Sort vector by frequency


I am trying to sort a vector of strings by the frequency of tis values.

For instance:

x = ["a", "b", "b", "c", "c", "c"]

Since there are 3 "c", 2 "b" and 1 "a", I would like to get a vector of uniques in that order:

["c", "b", "a"]

Currently, I’ve managed to count the existing values:

using StatsBase

x = ["a", "b", "b", "c", "c", "c"]
string_count = StatsBase.countmap(x)

This returns a dict with frequencies (well, the number of each element), but I am stuck at trying to transform this into a sorted vector of uniques…

I believe one could extract the keys and values as two columns of a dataframe, sort this dataframe by the number and then extract the column of values, but it seems a bit inefficient…


You can obtain the keys and values from a Dict like so

keys1 = [k for k in keys(string_count)]
sortperm_vals = sortperm([v for v in values(string_count)])

strings_sorted_by_freq = keys1[sortperm_vals]

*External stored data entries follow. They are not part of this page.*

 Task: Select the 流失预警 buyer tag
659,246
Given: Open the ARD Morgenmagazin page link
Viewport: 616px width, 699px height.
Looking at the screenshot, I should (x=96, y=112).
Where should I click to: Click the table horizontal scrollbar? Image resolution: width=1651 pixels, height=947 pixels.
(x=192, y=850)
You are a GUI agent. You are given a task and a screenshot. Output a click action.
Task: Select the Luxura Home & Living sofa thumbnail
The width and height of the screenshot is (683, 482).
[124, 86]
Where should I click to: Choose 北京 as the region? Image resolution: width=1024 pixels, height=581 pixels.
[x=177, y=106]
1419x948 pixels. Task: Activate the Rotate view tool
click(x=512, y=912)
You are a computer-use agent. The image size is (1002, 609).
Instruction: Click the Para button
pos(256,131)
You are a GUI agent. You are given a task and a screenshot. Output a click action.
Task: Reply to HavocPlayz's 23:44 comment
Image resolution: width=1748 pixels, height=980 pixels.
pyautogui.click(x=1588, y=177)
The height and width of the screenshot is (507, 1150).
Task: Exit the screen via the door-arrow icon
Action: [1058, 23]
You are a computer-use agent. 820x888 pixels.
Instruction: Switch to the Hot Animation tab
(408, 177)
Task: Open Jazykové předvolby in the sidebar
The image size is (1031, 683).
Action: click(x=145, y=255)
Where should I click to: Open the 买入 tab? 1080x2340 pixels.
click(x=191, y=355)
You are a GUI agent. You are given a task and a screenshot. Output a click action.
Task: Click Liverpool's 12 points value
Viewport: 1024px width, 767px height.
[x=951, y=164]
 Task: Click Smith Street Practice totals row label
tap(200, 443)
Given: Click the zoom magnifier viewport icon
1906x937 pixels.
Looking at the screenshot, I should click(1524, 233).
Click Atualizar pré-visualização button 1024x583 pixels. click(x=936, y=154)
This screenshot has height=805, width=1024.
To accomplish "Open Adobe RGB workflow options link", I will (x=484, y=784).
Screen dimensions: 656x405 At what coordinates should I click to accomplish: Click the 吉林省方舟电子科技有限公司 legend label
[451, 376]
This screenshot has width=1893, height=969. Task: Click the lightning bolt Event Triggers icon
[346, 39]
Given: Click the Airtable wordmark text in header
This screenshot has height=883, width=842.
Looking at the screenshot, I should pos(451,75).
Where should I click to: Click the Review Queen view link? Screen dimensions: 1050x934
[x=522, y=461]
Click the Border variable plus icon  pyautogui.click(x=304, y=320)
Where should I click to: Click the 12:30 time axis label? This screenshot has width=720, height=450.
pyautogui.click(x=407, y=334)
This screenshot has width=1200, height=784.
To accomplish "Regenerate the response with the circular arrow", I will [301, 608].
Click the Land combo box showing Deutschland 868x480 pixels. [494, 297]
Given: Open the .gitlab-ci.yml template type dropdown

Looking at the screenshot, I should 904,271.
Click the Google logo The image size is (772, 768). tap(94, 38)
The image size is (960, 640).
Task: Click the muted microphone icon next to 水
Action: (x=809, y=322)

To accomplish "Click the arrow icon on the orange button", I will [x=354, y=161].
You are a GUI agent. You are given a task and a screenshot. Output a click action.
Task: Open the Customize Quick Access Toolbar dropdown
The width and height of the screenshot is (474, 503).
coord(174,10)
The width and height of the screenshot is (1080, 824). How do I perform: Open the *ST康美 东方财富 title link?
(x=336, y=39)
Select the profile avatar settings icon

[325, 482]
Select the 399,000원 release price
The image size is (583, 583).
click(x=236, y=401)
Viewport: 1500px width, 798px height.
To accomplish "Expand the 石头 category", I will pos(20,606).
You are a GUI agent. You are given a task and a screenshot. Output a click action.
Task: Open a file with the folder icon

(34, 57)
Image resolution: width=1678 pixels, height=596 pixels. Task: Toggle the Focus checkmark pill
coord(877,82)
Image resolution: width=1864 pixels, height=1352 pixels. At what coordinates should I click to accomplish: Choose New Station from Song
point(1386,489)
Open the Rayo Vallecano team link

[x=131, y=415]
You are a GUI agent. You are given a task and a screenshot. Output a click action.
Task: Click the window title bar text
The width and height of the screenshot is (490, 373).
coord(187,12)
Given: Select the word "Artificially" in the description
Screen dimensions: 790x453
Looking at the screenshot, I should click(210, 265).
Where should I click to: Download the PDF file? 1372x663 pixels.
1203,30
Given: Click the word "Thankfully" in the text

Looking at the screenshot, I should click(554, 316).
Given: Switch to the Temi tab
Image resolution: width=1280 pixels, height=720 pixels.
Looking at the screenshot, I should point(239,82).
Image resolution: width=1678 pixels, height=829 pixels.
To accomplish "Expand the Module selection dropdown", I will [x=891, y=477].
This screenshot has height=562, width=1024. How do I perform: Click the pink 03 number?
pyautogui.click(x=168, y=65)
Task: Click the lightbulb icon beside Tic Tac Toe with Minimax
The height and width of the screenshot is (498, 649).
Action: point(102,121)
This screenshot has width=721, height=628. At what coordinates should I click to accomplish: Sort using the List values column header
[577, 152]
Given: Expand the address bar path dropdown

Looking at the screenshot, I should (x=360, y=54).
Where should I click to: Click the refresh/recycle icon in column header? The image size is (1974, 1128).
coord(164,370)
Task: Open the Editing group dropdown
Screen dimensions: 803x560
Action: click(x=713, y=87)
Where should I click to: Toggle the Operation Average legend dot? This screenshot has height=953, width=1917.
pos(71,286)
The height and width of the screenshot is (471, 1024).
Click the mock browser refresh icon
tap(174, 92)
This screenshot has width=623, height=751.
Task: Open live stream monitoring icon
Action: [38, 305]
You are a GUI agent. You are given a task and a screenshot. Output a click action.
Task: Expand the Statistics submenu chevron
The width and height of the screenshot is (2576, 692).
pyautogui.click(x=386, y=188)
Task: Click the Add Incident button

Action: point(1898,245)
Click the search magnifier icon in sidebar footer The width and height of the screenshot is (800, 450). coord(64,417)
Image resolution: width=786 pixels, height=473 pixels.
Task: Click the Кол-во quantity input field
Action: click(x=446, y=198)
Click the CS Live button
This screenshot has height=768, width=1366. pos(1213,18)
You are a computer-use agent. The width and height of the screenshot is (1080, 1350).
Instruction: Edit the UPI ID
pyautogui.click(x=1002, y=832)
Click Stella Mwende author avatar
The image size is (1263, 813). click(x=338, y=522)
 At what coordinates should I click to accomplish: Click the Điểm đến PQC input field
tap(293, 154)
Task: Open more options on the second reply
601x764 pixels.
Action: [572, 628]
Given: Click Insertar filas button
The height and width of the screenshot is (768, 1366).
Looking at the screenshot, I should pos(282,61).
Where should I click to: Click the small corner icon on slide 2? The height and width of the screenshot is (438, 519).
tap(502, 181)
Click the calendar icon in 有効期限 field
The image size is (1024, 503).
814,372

but maybe countmap does not guarantee the order (?), so to sort explicitly, you can:

collect from Dict to Array of Pairs, sort by anon function returning count descending, get first. element from each Pair returned.

Like this:

string_count = StatsBase.countmap(x)

sortedvals =first.(sort(collect(string_count), by = e -> e[2], rev=true))


Slightly cleaner:

using StatsBase

x = ["a", "b", "b", "c", "c", "c"]
string_count = StatsBase.countmap(x)
keys(sort(string_count, by = last, rev=true))


Or using FreqTables.jl:

julia> sort(freqtable(x))
3-element Named Array{Int64,1}
Dim1  │ 
a     │ 1
b     │ 2
c     │ 3